Jika terbukti ada pelanggaran, KPPU akan terlebih dulu mengerucutkan pasar minyak goreng dan dugaan modus yang digunakan sebelum menentukan pelaku dan pasal yang dilanggar.

"Pemanggilan ini merupakan pendalaman dari sinyal perilaku kartel yang ditemukan sebelumnya. Sinyal yang dimaksud adalah penaikan harga serentak oleh lima pelaku pasar yang mendominasi pangsa minyak goreng kemasan premium," paparnya.

Mengenai kebijakan pemerintah memutuskan satu harga untuk minyak goreng di Rp14.000 per liter, menurut Ukay ada perpindahan pembeli dari pasar tradisional ke pasar modern. Hal ini karena ada disparitas harga yang cukup signifikan, contohnya di pasar tradisional harganya Rp20.000, sedangkan di pasar modern Rp14.000.

"Tentu hal ini akan menimbulkan lonjakan permintaan, tetapi masalahnya tidak diikuti oleh pasokan yang cukup sehingga di pasar modern selalu habis," lanjutnya.

Menurut pantauan PKPU di tujuh wilayah, dari awal dilaksanakannya kebijakan pemerintah tersebut selalu susah menemukan stok minyak goreng yang dijual di ritel modern. Bahkan Ukay menunjukkan di Lampung ada ritel modern yang berjejaring nasional masih mem‎asang harga di atas Rp14.000.

Sementara itu, kebijakan yang ditetapkan Kementerian Perdagangan berupa domestic market obligation (DMO) dan domestic price obligation (DPO) hingga harga eceran tertinggi minyak goreng dirasa akan memberikan efek domino yang cukup panjang.

Direktur Institute for Development of Economics and Finance (Indef) Tauhid Ahmad mengatakan, sejak diberlakukannya Permendag Nomor 6/2022 yang mewajibkan pengusaha memenuhi 20% kebutuhan domestik di tengah lonjakan harga CPO dunia membuat pengusaha menentukan sikap wait and see.

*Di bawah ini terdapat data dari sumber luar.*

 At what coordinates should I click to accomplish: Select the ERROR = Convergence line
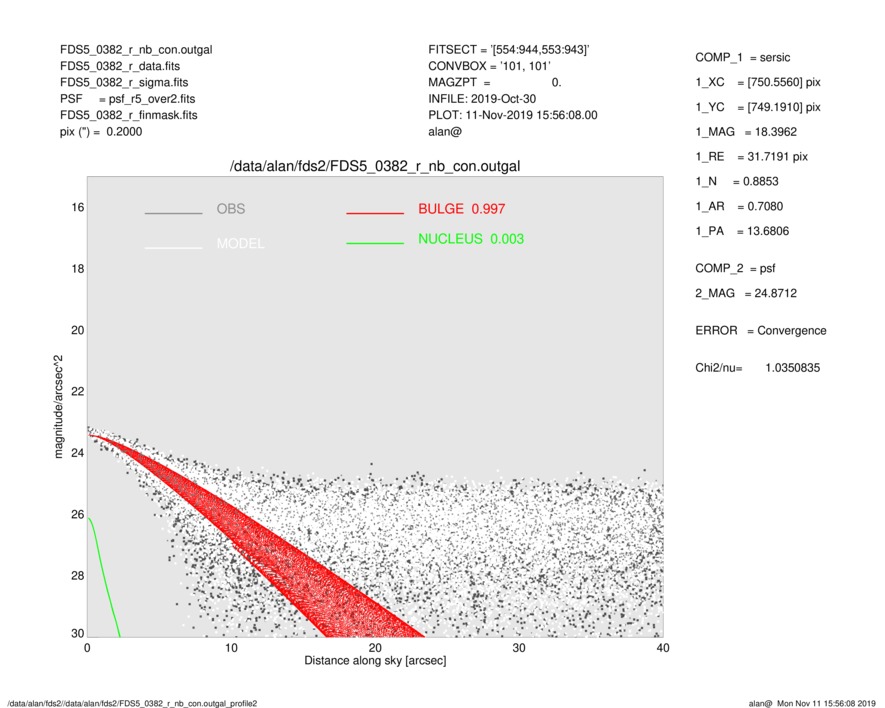[760, 331]
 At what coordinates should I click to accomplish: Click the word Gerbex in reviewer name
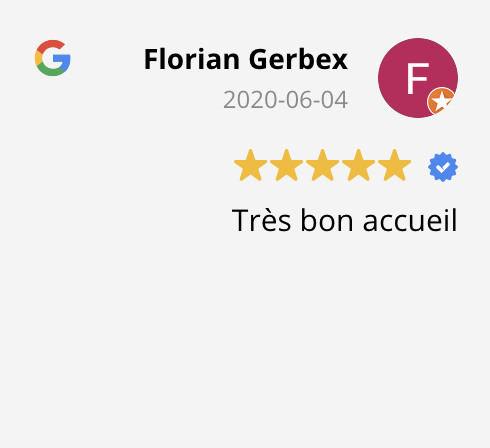(x=298, y=59)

Sikap tersebut membuat bahan baku pabrik minyak goreng tidak tersedia karena saling menahan dan berdampak pada perusahaan yang berada di industri CPO serta mengurangi membeli CPO ke petani. Hal ini tentu berdampak langsung pada ekspor yang menyumbang pemasukan yang tidak sedikit.

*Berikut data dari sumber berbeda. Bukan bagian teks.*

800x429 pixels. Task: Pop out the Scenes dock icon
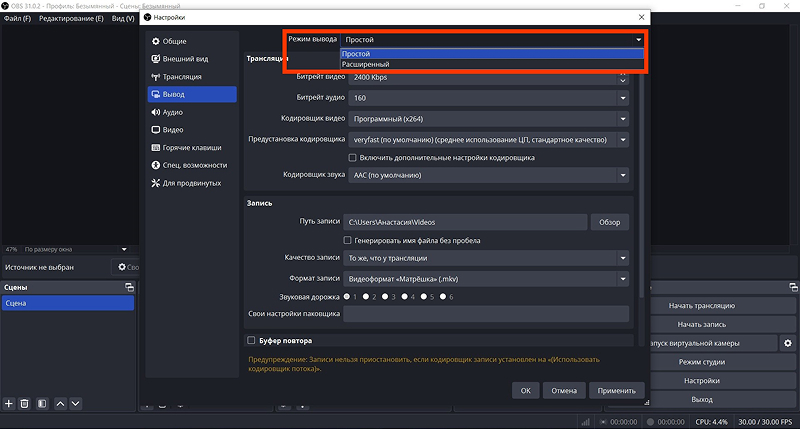coord(130,287)
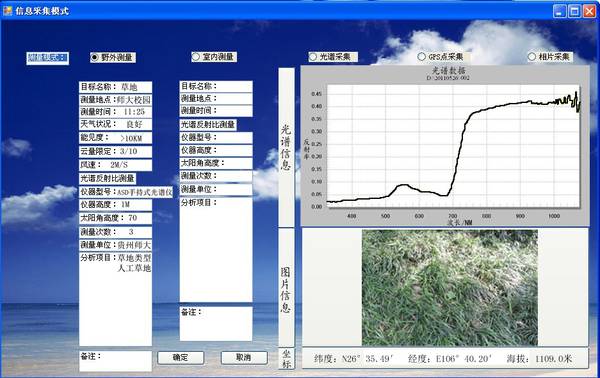The height and width of the screenshot is (378, 600).
Task: Click the indoor 仪器型号 field
Action: (216, 137)
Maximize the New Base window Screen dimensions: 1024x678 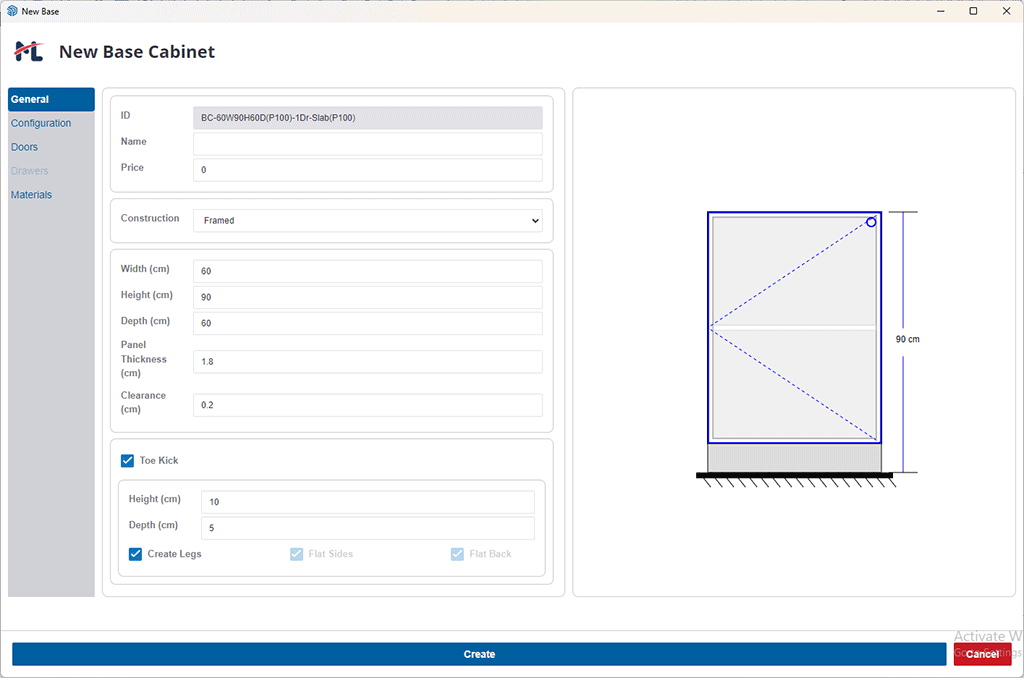(973, 11)
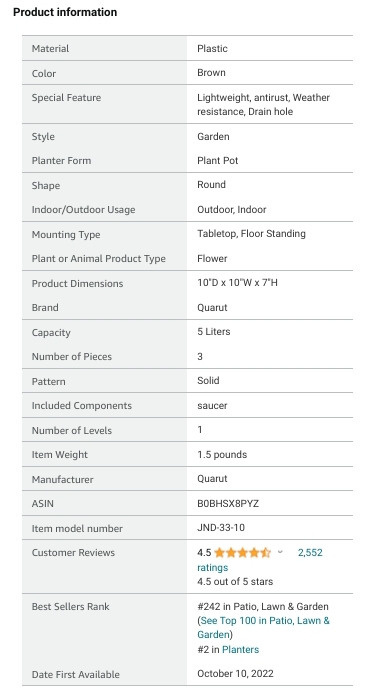This screenshot has width=367, height=690.
Task: Click the Date First Available value
Action: tap(235, 673)
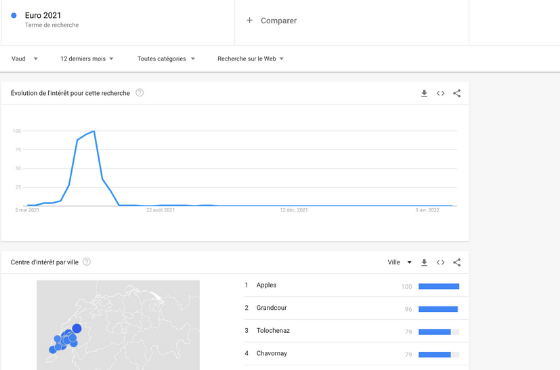Change the Recherche sur le Web search type
Image resolution: width=560 pixels, height=370 pixels.
pyautogui.click(x=250, y=59)
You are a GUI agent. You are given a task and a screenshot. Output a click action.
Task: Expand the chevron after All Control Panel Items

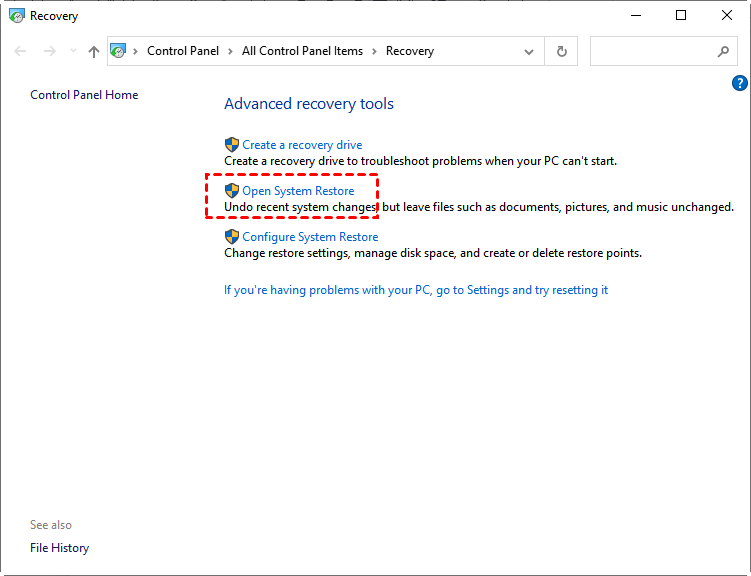[x=374, y=51]
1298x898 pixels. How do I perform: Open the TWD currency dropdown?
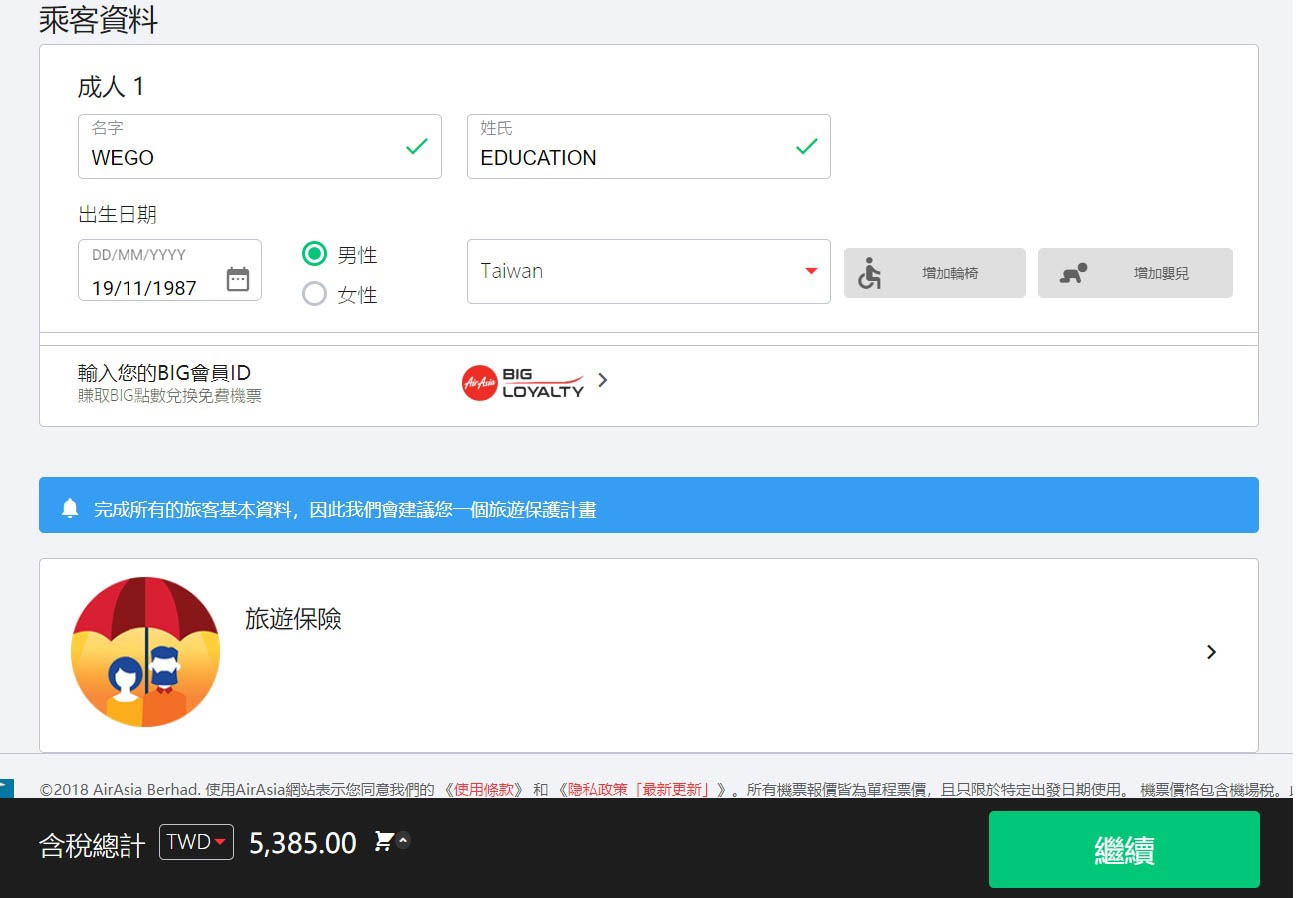[x=196, y=842]
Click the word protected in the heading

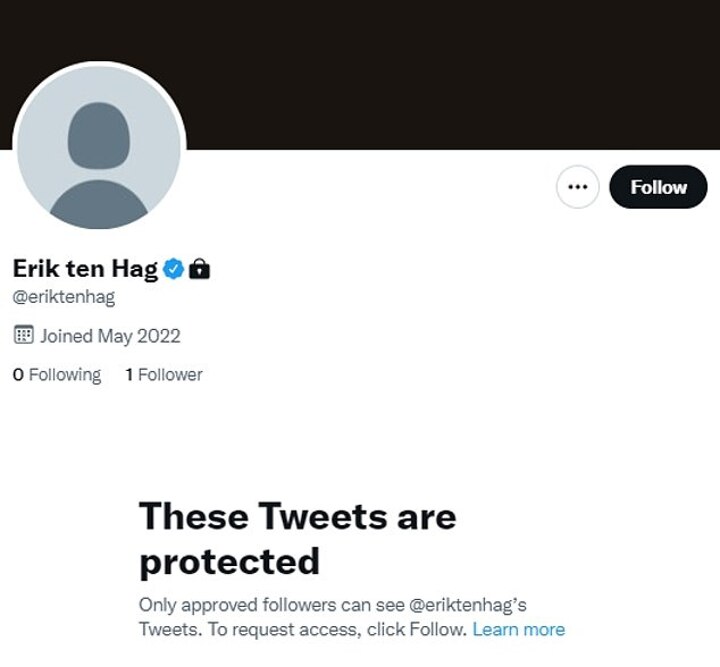(x=229, y=561)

"Saling menahan sehingga berdampak banyak perusahaan industri CPO mengurangi pembelian CPO ke petani. Kami khawatir ekspor akan mengalami penurunan dan cenderung sudah dibaca oleh market bahwa harga akan tinggi," kata Tauhid.

Tentu kondisi tersebut akan berimplikasi pada pungutan ekspor CPO yang mencapai Rp70 triliun. Tauhid menyebutkan hal tersebut kemungkinan besar akan berdampak terhadap keuangan Badan Pengelola Dana Perkebunan Kelapa Sawit (BPDPKS).

"Jadi, memang kebijakan yang dilakukan pemerintah, terutama permendag ini dampaknya akan luar biasa ke petani, industri pabrik minyak goreng, dan konsumen," bebernya.

Tauhid melanjutkan, di dalam peraturan tersebut yang menjadi pekerjaan rumah adalah bagaimana bisa mengefektifkannya, mengingat banyak perusahaan sawit, sekitar 2.000 hingga 8.000, untuk industri CPO. Apakah hal tersebut dapat diatur sedemikian rupa sehingga tidak menekan satu pihak dalam rencana sharing the pain atau berbagi beban tersebut.

"Apakah petani yang harus menanggung, terutama perusahaan sawit atau juga industri CPO dan juga perusahaan refinery ekspornya atau juga pabrik minyak goreng, misalnya masing-masing dikurangi keuntungannya secara rata dan adil. Bisa juga sharing the pain yang ternyata akhirnya dibebankan ke tandan buah segar (TBS) baik untuk petani atau perusahaan sawit," ungkapnya.

Tauhid menunjukkan, selama sharing the pain masih belum ketemu banyak kemungkinan bahan TBS belum diolah secara optimal pada situasi harga bergejolak seperti sekarang. Melihat problematika tersebut, ini harus dicarikan solusinya.

"Yang masih menjadi masalah lain adalah sharing the pain ini mampu dilakukan oleh pelaku industri minyak goreng yang disinyalir oligopoli atau ada monopoli," tambahnya.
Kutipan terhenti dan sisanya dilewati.